**Texte fourni**
........
Dans un rapport publié mercredi 5 novembre, l’ONG détaille les multiples entraves rencontrées par les travailleurs étrangers lors du renouvellement de leurs titres de séjour, et appelle à une réforme du système. (Article du Monde du 5 novembre 2025)
Dans son petit appartement meublé chichement d’objets de récupération disparates, Nadia, 45 ans, une pile de courriers adressés à la préfecture du Val-de-Marne, devant elle, dresse un bilan douloureux de ces dernières années. « Moi, j’ai toujours suivi mon chemin, c’est l’Etat qui m’a fait dérailler », résume-t-elle. Son parcours est symbolique de ceux qu’a compilés Amnesty International dans un rapport publié mercredi 5 novembre. Il démontre comment la brièveté des titres de séjour, mais aussi la montagne de difficultés pour les faire renouveler en préfecture, « fabrique la précarité » de travailleurs étrangers légaux, y compris dans les métiers en tension.
........
**Données fournies**
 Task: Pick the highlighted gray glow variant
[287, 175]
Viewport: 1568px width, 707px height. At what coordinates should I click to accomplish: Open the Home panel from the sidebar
........
**Consignes**
a - Dans l'article sur les titres de séjour des travailleurs étrangers, quelle organisation a publié le rapport du 5 novembre ?
b - Poursuivez l'article sur les titres de séjour des travailleurs étrangers là où il s'arrête.
Les données n'ont aucun rôle ici.

**Réponses**
a - Amnesty International.

b -
Titulaire, depuis 2015, d’un diplôme d’auxiliaire de vie – un secteur confronté à une forte pénurie de main-d’œuvre – et mère d’une fille de 11 ans qu’elle élève seule, Nadia (tous les prénoms ont été modifiés à la demande des intéressés) a longtemps travaillé pour un centre communal d’action sociale. Ivoirienne, elle a eu plusieurs cartes de séjour d’un an, puis de deux, puis de trois. En 2020, comme tous les travailleurs « essentiels », elle est restée à son poste pendant les confinements.
Au printemps 2022, six mois avant l’expiration de son titre, elle dépose en ligne sa demande de renouvellement. Puis plus de nouvelles. A l’automne, inquiète, elle tente de contacter la préfecture. « Par téléphone, on tombe sur un message qui donne des renseignements pour faire les cartes grises, mais pas pour renouveler les titres de séjour,explique-t-elle. Je me suis présentée sur place, mais aujourd’hui tu ne peux plus rentrer, tout se fait en ligne. » Elle se met alors à envoyer mails et courriers frénétiquement, pour avoir des nouvelles de son titre ou au moins obtenir un récépissé pour continuer à travailler – c’est la pile devant elle. En vain.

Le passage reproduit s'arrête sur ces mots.